To determine the equation that models the exponential population growth, we can use the general form of an exponential growth equation:

$y = a \cdot (1 + r)^x$

Where:

• $y$ is the population after $x$ years.
• $a$ is the initial population.
• $r$ is the growth rate (expressed as a decimal).
• $x$ is the number of years.

Given dataTo determine the equation that models the exponential population growth, we can use the general form of an exponential growth equation:

$y = a \cdot (1 + r)^x$

Where:

• $y$ is the population after $x$ years.
• $a$ is the initial population.
• $r$ is the growth rate (expressed as a decimal).
• $x$ is the number of years.

Given

1. Initial population, $a = 32,000$.
2. Growth rate, $r = 8\% = 0.08$.

Step-by-step derivation of the equation:

1. Plugging in the known values into the formula:

$y = 32000 \cdot (1 + 0.08)^x$

$y = 32000 \cdot (1.08)^x$

2. Verifying with given data point:

   To confirm this equation, we can check if it gives the population after 1 year as specified.
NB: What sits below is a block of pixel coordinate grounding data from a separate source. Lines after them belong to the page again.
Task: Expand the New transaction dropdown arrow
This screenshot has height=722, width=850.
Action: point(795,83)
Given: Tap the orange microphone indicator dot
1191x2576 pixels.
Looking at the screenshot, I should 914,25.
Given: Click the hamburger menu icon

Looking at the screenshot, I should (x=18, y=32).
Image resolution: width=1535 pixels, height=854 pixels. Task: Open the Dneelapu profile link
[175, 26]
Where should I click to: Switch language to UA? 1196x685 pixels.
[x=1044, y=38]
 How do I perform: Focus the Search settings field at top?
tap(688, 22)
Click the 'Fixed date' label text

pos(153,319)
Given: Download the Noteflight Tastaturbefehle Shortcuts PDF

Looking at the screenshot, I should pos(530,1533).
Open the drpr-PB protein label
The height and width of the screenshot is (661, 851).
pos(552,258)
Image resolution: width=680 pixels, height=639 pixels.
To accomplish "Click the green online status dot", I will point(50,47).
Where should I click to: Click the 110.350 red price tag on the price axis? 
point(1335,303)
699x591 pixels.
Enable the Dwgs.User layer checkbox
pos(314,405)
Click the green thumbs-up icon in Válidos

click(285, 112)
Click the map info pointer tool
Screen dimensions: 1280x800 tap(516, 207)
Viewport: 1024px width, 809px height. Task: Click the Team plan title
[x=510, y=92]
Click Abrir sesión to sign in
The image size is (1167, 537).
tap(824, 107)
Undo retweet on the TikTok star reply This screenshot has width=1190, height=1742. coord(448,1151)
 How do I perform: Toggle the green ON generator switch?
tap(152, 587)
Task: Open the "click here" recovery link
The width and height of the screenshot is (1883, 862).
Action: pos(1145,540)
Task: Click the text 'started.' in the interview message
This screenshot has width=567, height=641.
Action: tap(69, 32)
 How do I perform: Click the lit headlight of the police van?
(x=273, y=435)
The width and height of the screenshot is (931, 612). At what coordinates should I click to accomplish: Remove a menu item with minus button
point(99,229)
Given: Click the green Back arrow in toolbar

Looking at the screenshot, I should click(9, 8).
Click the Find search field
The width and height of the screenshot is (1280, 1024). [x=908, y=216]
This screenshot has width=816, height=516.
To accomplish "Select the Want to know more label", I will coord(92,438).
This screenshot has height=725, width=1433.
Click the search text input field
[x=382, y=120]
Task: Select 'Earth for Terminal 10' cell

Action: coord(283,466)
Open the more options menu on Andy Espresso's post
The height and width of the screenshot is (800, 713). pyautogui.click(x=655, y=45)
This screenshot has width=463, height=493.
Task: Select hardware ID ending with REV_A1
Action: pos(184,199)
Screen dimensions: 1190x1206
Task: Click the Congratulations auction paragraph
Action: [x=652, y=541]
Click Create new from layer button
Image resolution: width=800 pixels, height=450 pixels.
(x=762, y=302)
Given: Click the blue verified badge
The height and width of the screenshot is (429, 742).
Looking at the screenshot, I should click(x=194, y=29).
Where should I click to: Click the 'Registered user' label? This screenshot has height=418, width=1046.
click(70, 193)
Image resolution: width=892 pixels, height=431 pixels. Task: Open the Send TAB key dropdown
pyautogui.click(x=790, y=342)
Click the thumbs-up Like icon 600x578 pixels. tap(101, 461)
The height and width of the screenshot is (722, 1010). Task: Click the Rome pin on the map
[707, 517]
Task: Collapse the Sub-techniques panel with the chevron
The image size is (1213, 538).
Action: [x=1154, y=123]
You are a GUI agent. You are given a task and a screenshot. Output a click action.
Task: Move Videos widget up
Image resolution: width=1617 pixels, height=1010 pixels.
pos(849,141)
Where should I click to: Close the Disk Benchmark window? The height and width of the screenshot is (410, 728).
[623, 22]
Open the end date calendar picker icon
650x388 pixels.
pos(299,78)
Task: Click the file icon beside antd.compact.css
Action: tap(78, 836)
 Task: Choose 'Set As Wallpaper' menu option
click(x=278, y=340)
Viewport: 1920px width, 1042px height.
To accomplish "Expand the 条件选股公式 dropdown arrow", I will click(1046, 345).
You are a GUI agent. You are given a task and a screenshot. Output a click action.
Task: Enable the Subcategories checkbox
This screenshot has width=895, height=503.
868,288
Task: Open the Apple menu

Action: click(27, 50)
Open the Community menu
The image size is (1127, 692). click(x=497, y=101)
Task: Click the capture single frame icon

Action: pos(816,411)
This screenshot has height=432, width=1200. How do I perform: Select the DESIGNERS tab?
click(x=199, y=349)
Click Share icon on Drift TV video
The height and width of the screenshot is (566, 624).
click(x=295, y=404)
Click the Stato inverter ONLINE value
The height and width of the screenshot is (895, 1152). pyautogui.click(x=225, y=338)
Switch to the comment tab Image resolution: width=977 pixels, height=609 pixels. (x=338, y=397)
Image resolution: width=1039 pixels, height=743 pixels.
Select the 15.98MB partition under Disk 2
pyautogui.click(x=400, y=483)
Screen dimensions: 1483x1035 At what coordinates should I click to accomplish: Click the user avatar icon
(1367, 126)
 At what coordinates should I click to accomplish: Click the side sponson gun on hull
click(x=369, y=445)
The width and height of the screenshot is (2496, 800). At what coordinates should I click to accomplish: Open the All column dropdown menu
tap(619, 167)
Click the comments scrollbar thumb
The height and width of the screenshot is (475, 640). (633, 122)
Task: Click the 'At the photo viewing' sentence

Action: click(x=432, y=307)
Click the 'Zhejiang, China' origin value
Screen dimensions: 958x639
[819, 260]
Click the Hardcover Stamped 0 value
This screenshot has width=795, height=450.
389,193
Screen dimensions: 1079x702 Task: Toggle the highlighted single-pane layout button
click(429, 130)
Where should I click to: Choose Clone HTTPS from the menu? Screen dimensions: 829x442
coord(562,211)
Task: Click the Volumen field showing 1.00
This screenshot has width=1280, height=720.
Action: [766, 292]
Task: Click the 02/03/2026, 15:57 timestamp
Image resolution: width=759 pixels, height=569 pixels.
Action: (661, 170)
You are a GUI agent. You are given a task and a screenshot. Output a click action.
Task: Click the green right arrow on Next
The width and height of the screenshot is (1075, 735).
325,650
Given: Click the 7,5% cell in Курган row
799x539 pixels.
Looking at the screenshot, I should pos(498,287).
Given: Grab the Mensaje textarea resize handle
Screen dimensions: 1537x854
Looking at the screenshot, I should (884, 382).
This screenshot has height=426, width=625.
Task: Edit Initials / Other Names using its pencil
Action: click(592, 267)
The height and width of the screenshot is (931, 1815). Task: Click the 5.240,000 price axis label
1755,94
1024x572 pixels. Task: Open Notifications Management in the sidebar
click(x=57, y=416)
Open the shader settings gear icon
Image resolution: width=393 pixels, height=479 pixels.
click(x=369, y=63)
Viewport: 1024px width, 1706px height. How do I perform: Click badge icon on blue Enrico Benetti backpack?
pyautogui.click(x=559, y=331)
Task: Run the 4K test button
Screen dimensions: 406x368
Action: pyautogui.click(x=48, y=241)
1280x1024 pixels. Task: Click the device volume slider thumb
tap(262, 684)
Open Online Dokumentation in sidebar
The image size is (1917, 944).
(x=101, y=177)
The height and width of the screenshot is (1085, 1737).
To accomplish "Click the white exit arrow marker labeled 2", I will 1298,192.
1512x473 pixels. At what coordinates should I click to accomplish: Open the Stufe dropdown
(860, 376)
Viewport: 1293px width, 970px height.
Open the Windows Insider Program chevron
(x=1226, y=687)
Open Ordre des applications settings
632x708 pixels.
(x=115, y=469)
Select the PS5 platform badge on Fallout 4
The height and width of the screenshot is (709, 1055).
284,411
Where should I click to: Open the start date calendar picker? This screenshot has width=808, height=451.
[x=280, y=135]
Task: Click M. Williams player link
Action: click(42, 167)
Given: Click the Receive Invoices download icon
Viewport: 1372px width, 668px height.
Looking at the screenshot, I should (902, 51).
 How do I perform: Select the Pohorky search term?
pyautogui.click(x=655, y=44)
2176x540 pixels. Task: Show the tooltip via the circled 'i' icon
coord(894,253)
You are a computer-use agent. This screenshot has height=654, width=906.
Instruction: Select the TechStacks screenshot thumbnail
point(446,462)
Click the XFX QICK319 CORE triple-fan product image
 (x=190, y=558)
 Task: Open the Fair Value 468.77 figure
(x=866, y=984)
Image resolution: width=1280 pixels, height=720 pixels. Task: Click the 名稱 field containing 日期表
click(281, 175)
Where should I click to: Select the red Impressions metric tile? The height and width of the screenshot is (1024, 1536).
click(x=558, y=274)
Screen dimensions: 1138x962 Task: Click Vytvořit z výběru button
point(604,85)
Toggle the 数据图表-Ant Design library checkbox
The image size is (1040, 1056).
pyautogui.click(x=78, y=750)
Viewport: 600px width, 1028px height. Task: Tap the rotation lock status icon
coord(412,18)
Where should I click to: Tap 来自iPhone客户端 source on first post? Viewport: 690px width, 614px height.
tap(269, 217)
   $y = 32000 \cdot (1.08)^1$

   $y = 32000 \cdot 1.08$

   $y = 34560$

This matches the given information that the population is 34,560 after 1 year.

Thus, the equation that predicts the population $y$ after $x$ years is:

$\boxed{y = 32000 \cdot (1.08)^x}$

Would you like more details or have any questions?

Here are some related questions to explore:

1. What will the population be after 5 years using this model?
2. How long will it take for the population to double?
3. What happens to the population if the growth rate changes to 10%?
4. How does an exponential growth model compare to a linear growth model for population predictions?
5. What would the equation look like if the initial population was 50,000 instead of 32,000?

Tip: When dealing with exponential growth, the base of the exponent (in this case, 1.08) represents the growth factor per time unit.